Councilors open to working with Fulton on jail; talks still ‘active and ongoing’

Several Atlanta City Council members said they are open to working with Fulton County to help alleviate overcrowding at the county jail, though top city officials said those talks are still ongoing and don’t have a firm timeline yet.

The city’s Chief Operating Officer Jon Keen appeared before the council’s public safety committee Monday and provided updates on Mayor Keisha Lance Bottoms’ discussions with Fulton County Commission Chairman Robb Pitts on how the Atlanta City Detention Center could be used to assist Fulton.

Bottoms is still moving forward with her efforts to close the city’s 1,300-bed jail, which holds just a few dozen inmates on any given night. Supporters of the jail’s closure argue it is expensive for the city to continue running a mostly empty building and that the city would be better served by replacing the jail with a community center focused on equity.

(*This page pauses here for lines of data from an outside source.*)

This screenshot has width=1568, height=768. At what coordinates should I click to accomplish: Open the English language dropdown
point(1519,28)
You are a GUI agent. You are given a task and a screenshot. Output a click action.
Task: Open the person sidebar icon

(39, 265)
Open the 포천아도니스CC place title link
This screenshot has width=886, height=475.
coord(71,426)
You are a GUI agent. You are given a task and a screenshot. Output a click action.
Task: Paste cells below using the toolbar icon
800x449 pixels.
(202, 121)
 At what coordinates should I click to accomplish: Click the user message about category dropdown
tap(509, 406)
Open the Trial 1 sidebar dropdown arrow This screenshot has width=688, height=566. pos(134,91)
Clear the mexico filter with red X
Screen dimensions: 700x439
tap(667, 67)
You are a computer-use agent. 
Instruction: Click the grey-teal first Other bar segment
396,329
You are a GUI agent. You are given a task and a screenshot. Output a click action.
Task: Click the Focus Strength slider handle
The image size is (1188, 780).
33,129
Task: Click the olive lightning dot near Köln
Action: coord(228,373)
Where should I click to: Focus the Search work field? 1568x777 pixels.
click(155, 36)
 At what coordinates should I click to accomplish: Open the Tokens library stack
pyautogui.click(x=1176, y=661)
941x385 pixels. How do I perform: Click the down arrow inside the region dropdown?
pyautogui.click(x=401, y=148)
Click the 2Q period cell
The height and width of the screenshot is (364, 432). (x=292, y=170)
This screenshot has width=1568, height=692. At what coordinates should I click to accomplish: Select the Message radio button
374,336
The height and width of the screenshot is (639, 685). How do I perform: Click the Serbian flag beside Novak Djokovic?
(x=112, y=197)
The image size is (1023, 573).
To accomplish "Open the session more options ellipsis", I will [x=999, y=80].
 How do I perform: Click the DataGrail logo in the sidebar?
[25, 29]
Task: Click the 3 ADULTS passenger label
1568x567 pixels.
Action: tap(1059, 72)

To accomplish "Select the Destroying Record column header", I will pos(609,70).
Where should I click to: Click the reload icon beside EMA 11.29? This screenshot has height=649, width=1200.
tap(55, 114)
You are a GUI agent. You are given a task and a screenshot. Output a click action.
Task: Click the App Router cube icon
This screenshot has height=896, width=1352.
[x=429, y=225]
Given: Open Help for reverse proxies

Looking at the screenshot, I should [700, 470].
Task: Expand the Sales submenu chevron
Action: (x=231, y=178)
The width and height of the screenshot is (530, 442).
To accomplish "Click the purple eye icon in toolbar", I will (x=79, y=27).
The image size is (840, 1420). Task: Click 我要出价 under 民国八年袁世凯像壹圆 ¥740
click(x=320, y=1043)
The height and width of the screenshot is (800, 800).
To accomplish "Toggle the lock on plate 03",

“The mayor has been clear that her vision does not include simply putting people in jail cells,” Keen said.

While Atlanta’s detention center is mostly empty, Fulton’s 2,590-bed Rice Street jail is overcrowded. People charged with serious, violent crimes are taken to the county jail, while Atlanta’s is for low-level offenders who are often not held for long periods of time after being arrested.

In a memo to Council members last week, the Bottoms administration outlined a letter of intent it hopes to sign with Fulton County.

ExploreAfter hours of public comment, Atlanta City Council postpones jail vote

Under the agreement, the city would use its detention center to house up to 150 Fulton County inmates through a reentry program. Those inmates must be within six months of finishing their county jail sentence and would be given access to jobs and other services, the memo states. Fulton County would partially fund the program, according to the memo, a copy of which was obtained by The Atlanta Journal-Constitution.

In an April 6 letter to Bottoms, Pitts said he was willing to partner with the city and requested the use of 500 beds at the Atlanta detention center “where we can house individuals currently held at our Rice Street location,” according to a copy of the letter obtained by the AJC.

Credit: AJC File

Credit: AJC File

“I don’t think it’s a bad idea, personally,” Councilwoman Cleta Winslow said of the possible agreement with Fulton, adding she wished some of the ideas had been implemented earlier.

ExploreAtlanta Mayor Bottoms pitches partnership with Fulton to address jail overcrowding

The memo states the partnership with Fulton would be temporary, and the long-term use of the facility would be based on the city’s final decision on the detention center’s future. The Council has not yet taken a vote on a pending resolution that would close the jail within 15 months.

In addition to eventually closing the city jail, Bottoms has said she wants to establish a working group made up of city, county and state officials to create a “resources services center” to offer job training, job placement, behavioral health, housing and healthcare services.

Some councilors, including Michael Julian Bond, have criticized Bottoms’ plans to close the city jail and urged the city to do more to address overcrowding at the Fulton County Jail, including selling or leasing Atlanta’s jail to Fulton. Bond is the sponsor of a resolution that would create a joint city-county task force aimed at addressing overcrowding at the Fulton jail. Last week the Council voted to table that measure until at least next Monday.

Overcrowding at Fulton’s jail has been a concern for years. The facility was under federal oversight for 11 years because of extreme overcrowding and security issues. Though Fulton has spent $1 billion to repair the facility, Channel 2 Action News reported in February that it was over capacity by 400 inmates.


THE STORY SO FAR:

Last June, a city-created task force recommended the Atlanta City Detention Center be demolished and replaced with a community center focused on equity. Earlier this year, Bottoms’ administration announced how it hoped to go about shutting down the jail, though those plans were met with hesitation from councilmembers. A dueling proposal was introduced to create a joint city-county task force that would explore using the Atlanta jail to ease overcrowding at the Fulton County jail, but that measure was recently tabled.